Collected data
********************

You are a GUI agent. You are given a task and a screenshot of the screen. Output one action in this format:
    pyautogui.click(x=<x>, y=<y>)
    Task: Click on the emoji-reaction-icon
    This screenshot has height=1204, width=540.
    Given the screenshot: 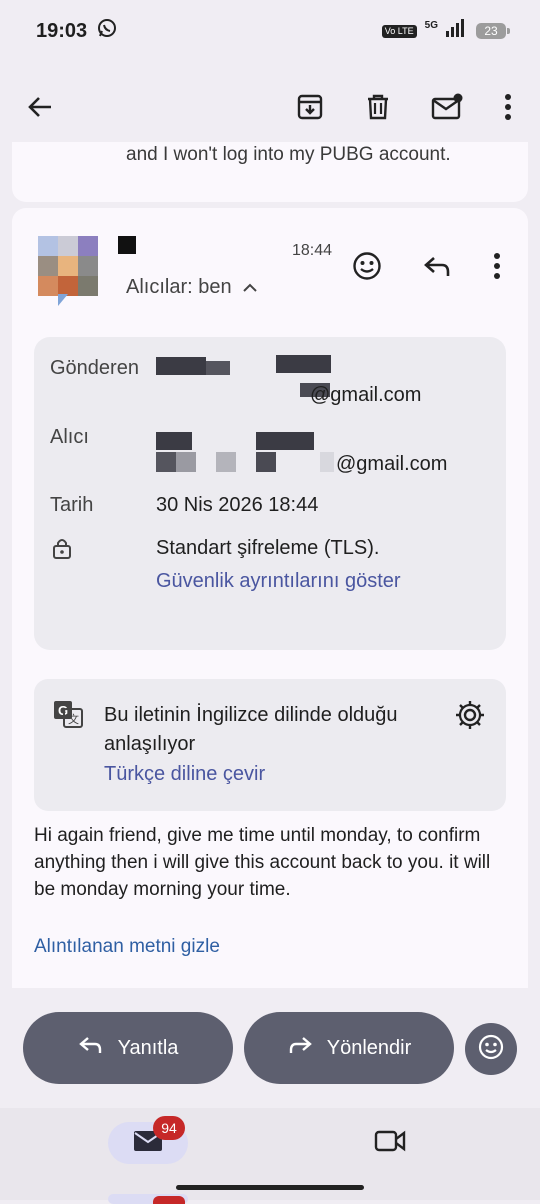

********************

PROBLEM STATEMENT. Please output every line of the material above word for word, omitting the pictures.

RESPONSE TO THIS TASK.
You are a GUI agent. You are given a task and a screenshot of the screen. Output one action in this format:
    pyautogui.click(x=<x>, y=<y>)
    Task: Click on the emoji-reaction-icon
    This screenshot has height=1204, width=540.
    Given the screenshot: 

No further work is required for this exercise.